The Manteca Unified School District could end up with a say in how Manteca establishes and operates a proposed homeless navigation center.
That’s because municipal staff — in order to secure funding for the navigation center — is proposing the Manteca City Council direct Acting City Manager Miranda Ludlow to negotiate with the nine agencies that are entitled to proceeds from the state mandated auction of the Qualex building bought by the former redevelopment agency.
In exchange for pledging all or a portion of the sale proceeds of the 57,000-square-fooot former photo processing building at 555 Industrial Park Drive, each agency would get a seat and a vote on a proposed Homeless Joint Task Force.
The proposal to ask agencies that would benefit from the sale of the Qualex to voluntarily pledge all or part of the sale proceeds as well as formation of the Joint Homeless Task Force will be considered by the council when they meet Tuesday at 7 p.m. at the Civic Center, 1001 W. Center St.
Based on a $1.5 million sale at auction the Qualex building would yield $750,804 for Manteca Unified, $291.312 for San Joaquin County, $221,752 for the City of Manteca, $96,601 for Delta College, $77,420 for the South San Joaquin Irrigation District, $25,155 for the San Joaquin County Office of Education, $24,647 for the Stockton-San Joaquin County Library system, $10,222 for the San Joaquin County Mosquito & Vector Control District, $2,302 from the San Joaquin County Flood Control, and $24 from Reclamation District 17.
Given the vision is to incorporate school district homeless services for students into the navigation center, the proposal might get some traction. The county has also indicated there is a need for stepped up efforts to address the homeless situation throughout the county while the library system would benefit if the navigation center reduces homeless issues in and around the Manteca Library.
The scenario gets a tad convoluted if the City Council ultimately decides the Qualex location is the site where the homeless navigation center should go.
That’s because the city has the option of buying the Qualex property outright from the successor agency that is holding the former RDA property. If that happens, the city would need to buy it at the current appraised market price.
The $1.5 million value was attached in 2018 to the Qualex property that the RDA bought for $3.6 million in April 2006 with the intent of it being remodeled as the new headquarters for the Manteca Police Department.
A previous attempt to allow the successor oversight board for the former RDA property to sell it for a dollar to a non-profit as a homeless resource center was vetoed by Governor Gavin Newsom after passing the California Legislature unanimously. Newsom was against the idea of Qualex not going back on the tax roll to help support public schools.
But if the city elects to buy the Qualex building for use as a homeless navigation center, it would be taken off the property tax rolls anyway with local taxpayers being tagged with the cost of essentially buying it twice — first in 2005 for $3.6 million and possible again in 2020 for $1.5 million or more.
What is a homeless
The navigation concept is modeled after an approach San Francisco is taking.

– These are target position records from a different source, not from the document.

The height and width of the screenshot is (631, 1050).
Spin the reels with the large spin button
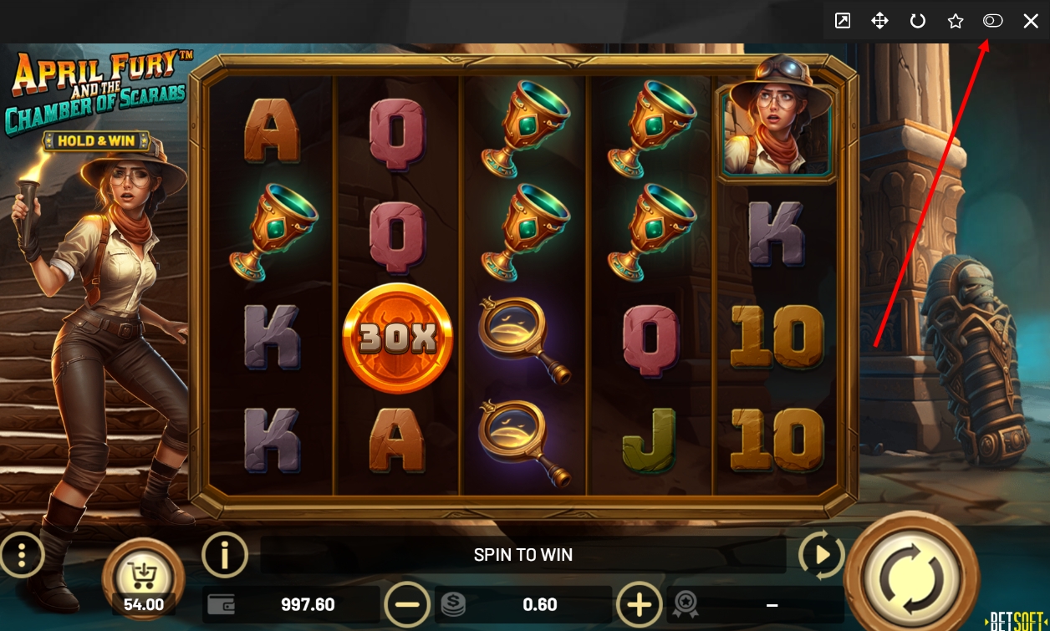[x=912, y=575]
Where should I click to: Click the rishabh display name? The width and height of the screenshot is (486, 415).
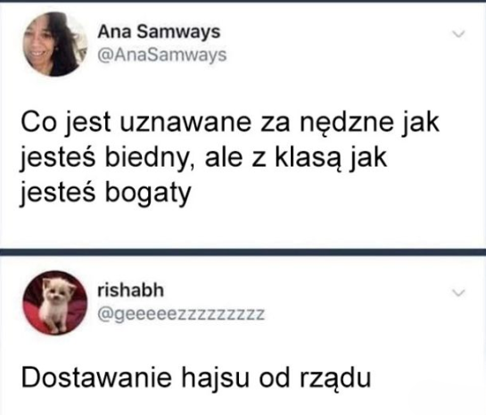click(x=130, y=290)
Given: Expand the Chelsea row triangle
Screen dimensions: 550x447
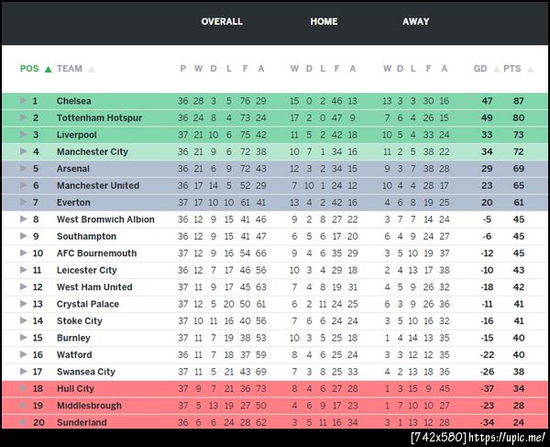Looking at the screenshot, I should [x=24, y=101].
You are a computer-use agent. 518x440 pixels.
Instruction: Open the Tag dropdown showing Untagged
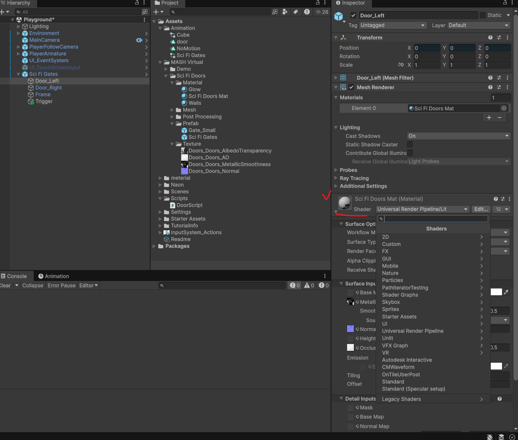pos(393,25)
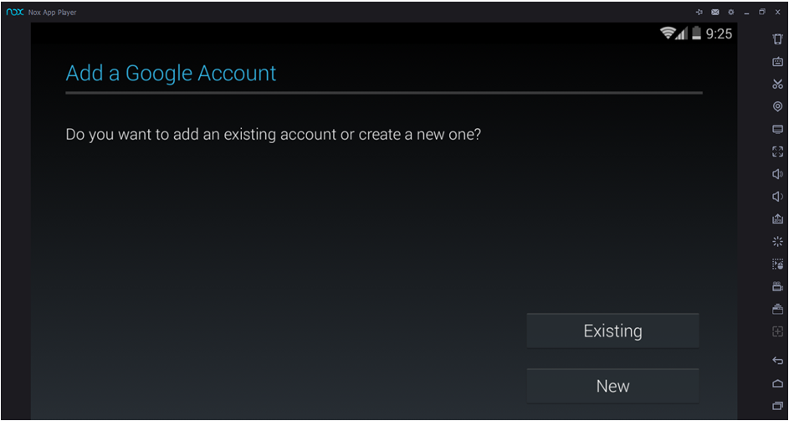This screenshot has width=789, height=421.
Task: Show the Android recent apps
Action: (x=777, y=406)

Navigation centers provide a wide variety of serves including shelter, pet care, harm reduction, meals, and social service connections to clients and provide 24/7 staffing.
The staff report notes the San Francisco Navigation Centers “do not accept walk-ins. All individuals and couples who enter have been selected by the SF Homeless Outreach Team or a centralized referral system. Because Navigation Centers operate 24/7, there are no lines outside in the evening, and guests are not exited onto the street in the morning.
“Teamwork and cooperation between the San Francisco Department of Homeless Services, Police, and Public Works Departments is the key to Navigation Center success. The Department of Social Services provides the management of the Navigation Centers, Police provide for the safety of the centers, and the Public Works Department provides for the design and construction of the centers. “
The site navigation center requires 20,000 square feet.
Acting City Manager Miranda Lutzow said staff has been operating on the premise that whatever space is selected that it can accommodate 218 homeless in a sleeping arrangement at one time. That number reflects the point in time homeless census conducted in January. It is the foundation number to comply with under court directives.
She also said the plan is to have non-profits run the navigation center.
The city also has been working with Manteca Unified that provides services to homeless school children to help determine the best sites. The school district favors the Kmart site.